**INSTRUCTION:** Retype every one of the records below word for word, leaving the pictures out of your answer.

● ● ●

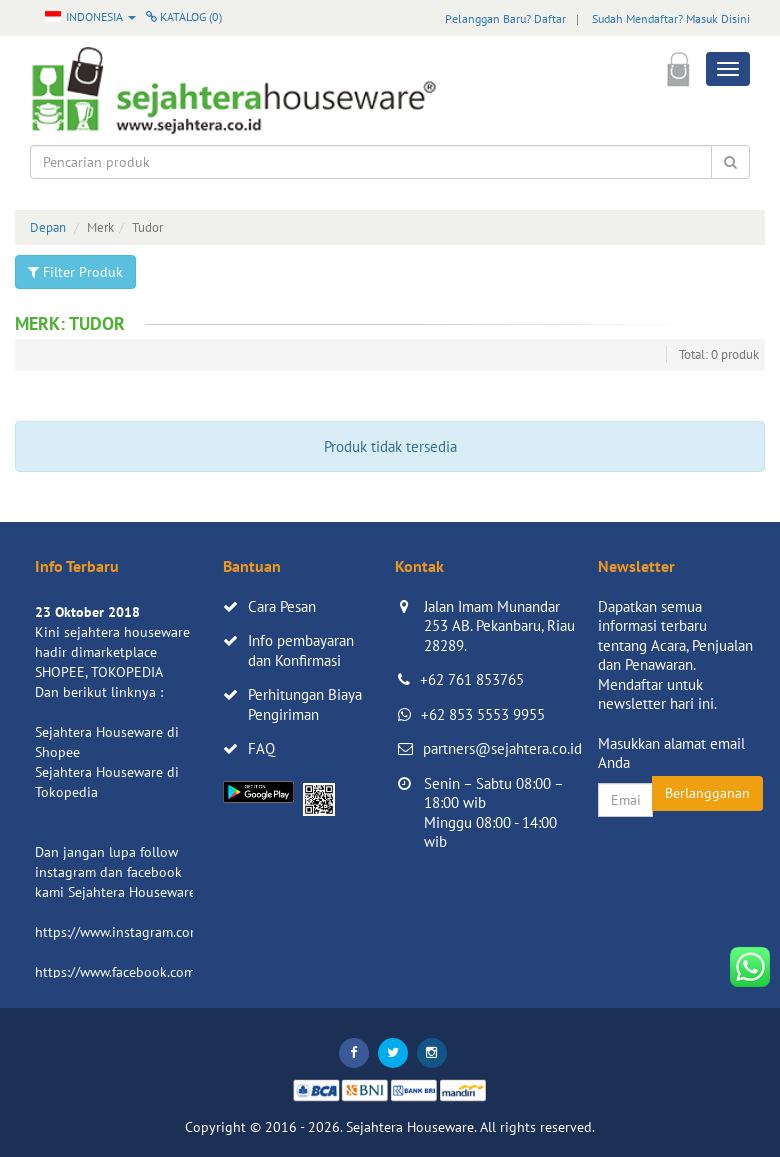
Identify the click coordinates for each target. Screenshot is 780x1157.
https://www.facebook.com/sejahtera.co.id (161, 972)
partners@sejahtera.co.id (502, 748)
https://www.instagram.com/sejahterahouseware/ (184, 932)
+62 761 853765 (472, 679)
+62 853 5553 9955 (483, 714)
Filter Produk (75, 272)
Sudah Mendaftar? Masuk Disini (671, 18)
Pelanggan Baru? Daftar (505, 18)
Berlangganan (707, 793)
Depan (48, 227)
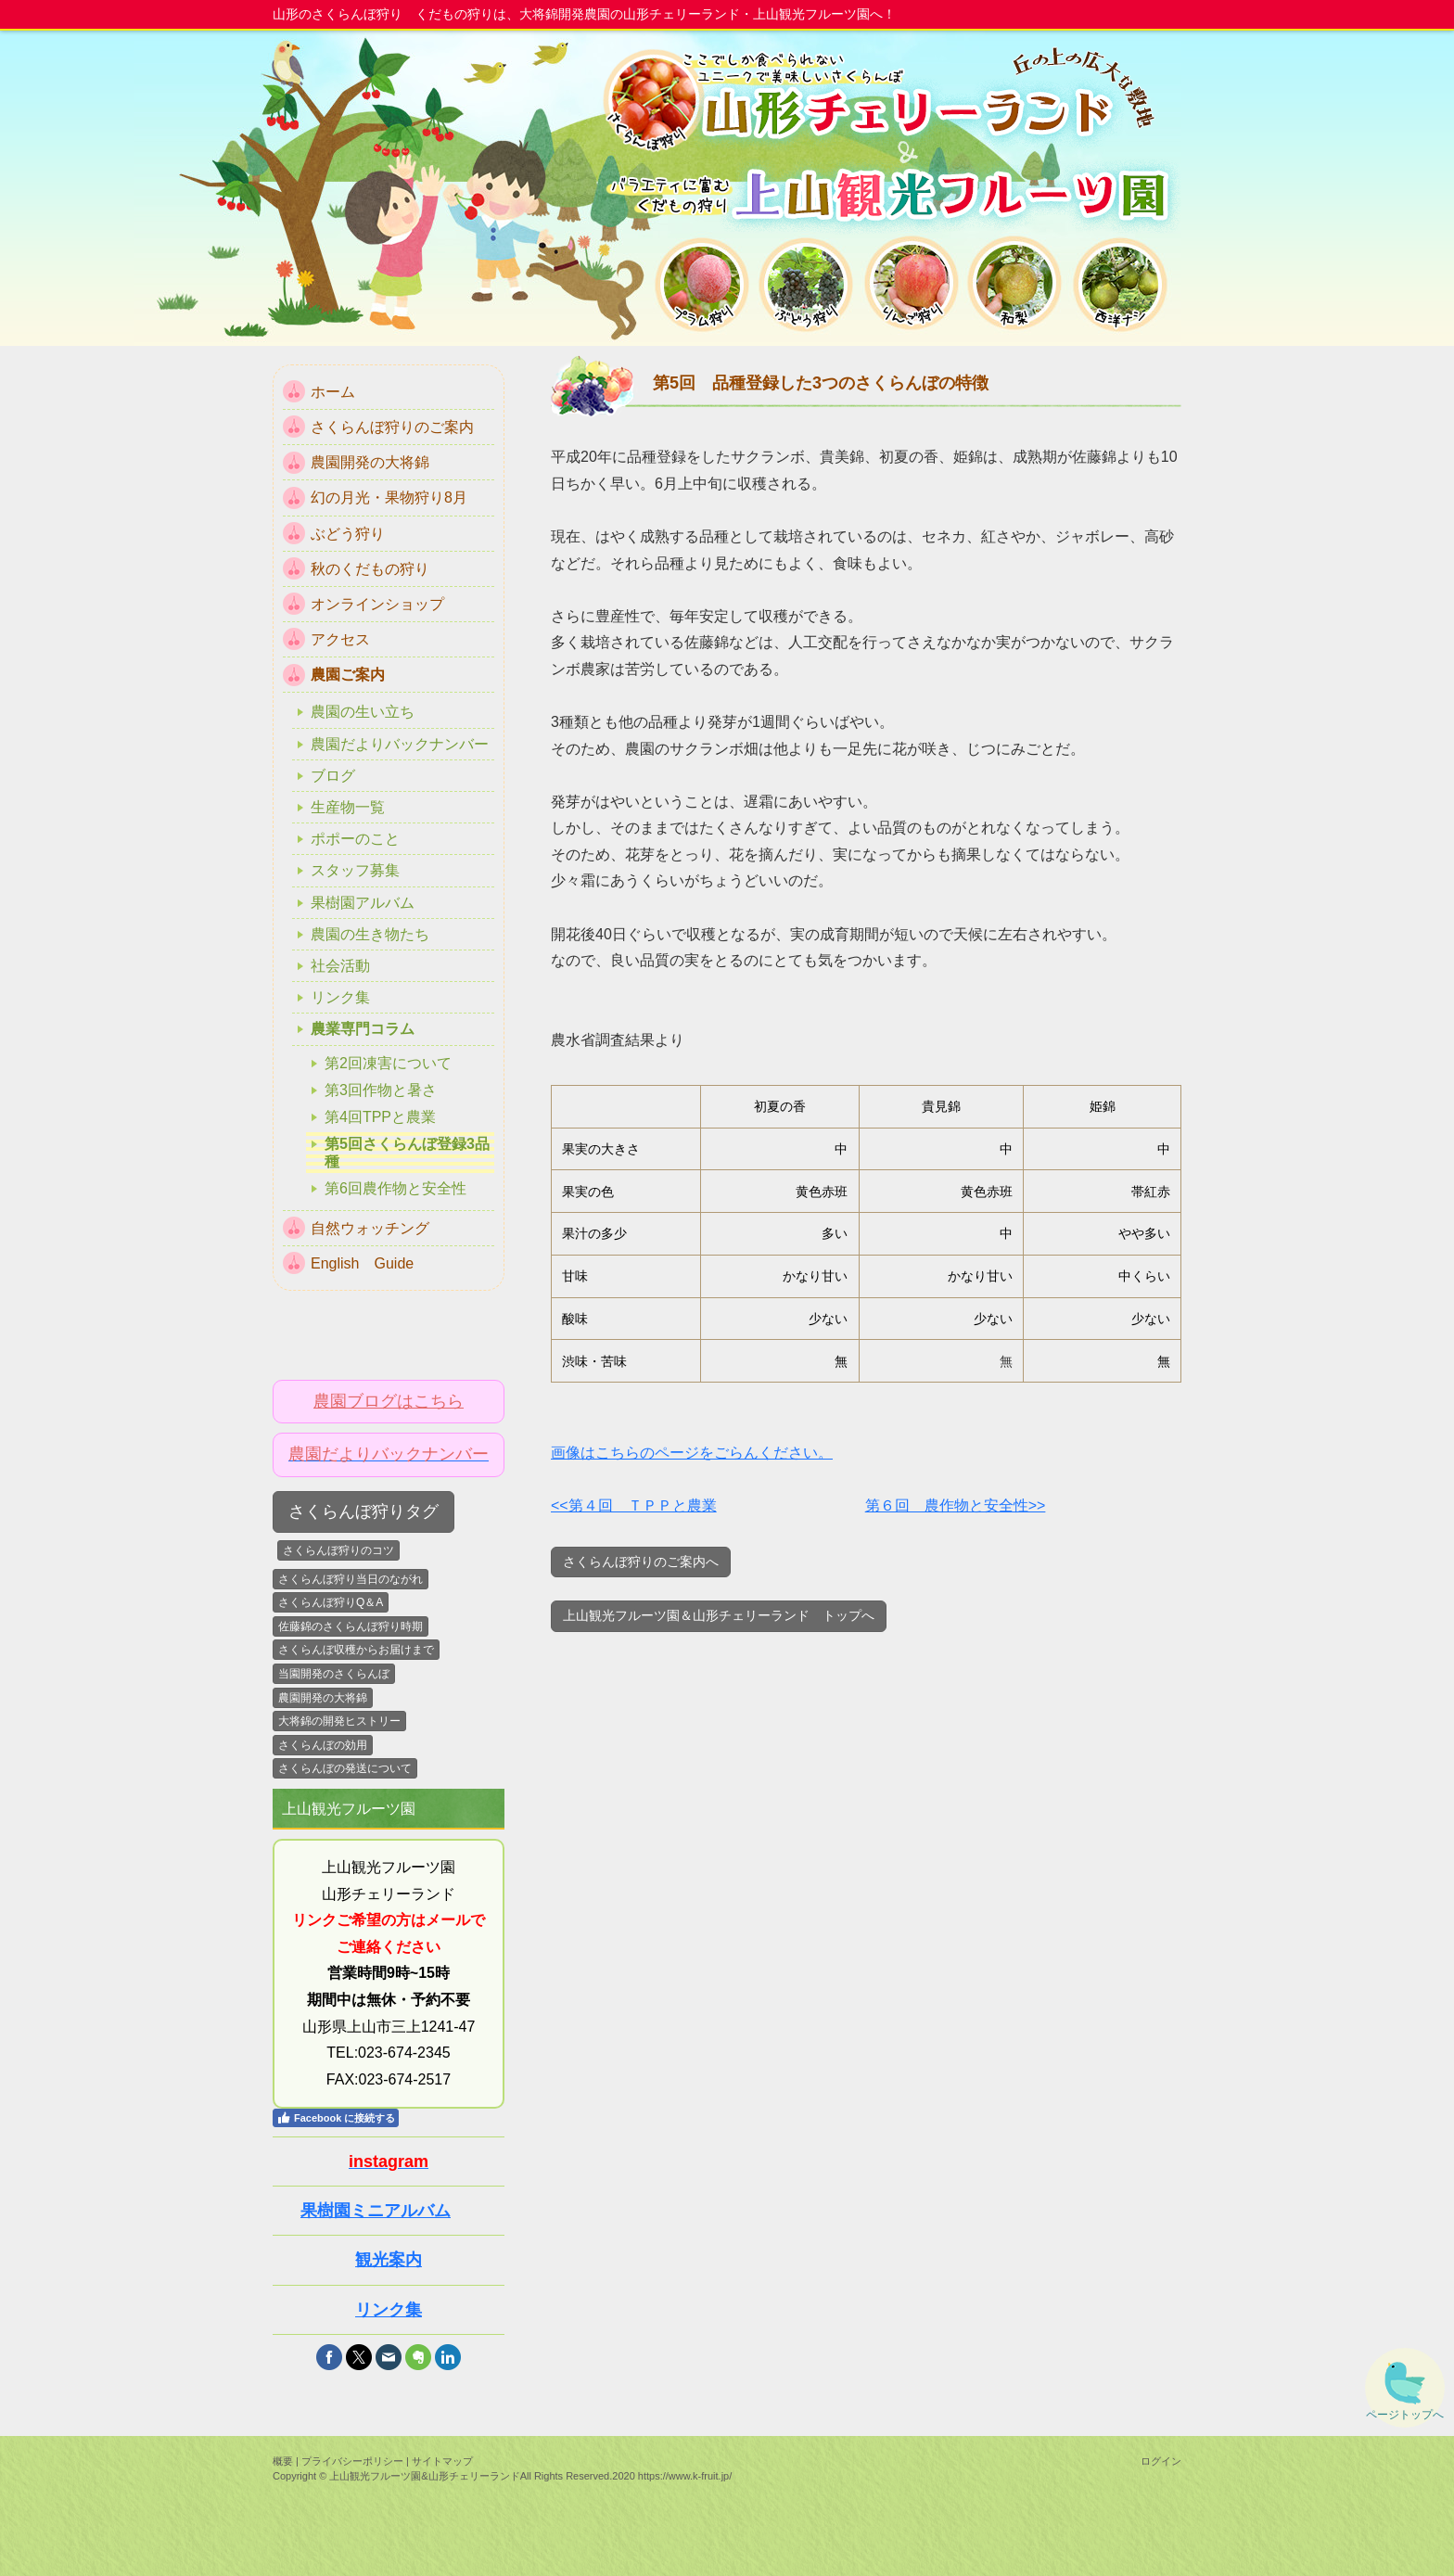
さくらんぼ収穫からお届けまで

● ● ●

**TASK ANSWER:**
Identify the click coordinates for each target. Screenshot is 780x1157.
https://www.facebook.com/sejahtera.co.id (161, 972)
partners@sejahtera.co.id (502, 748)
https://www.instagram.com/sejahterahouseware/ (184, 932)
+62 761 853765 (472, 679)
+62 853 5553 9955 (483, 714)
Filter Produk (75, 272)
Sudah Mendaftar? Masuk Disini (671, 18)
Pelanggan Baru? Daftar (505, 18)
Berlangganan (707, 793)
Depan (48, 227)
さくらんぼ収穫からお届けまで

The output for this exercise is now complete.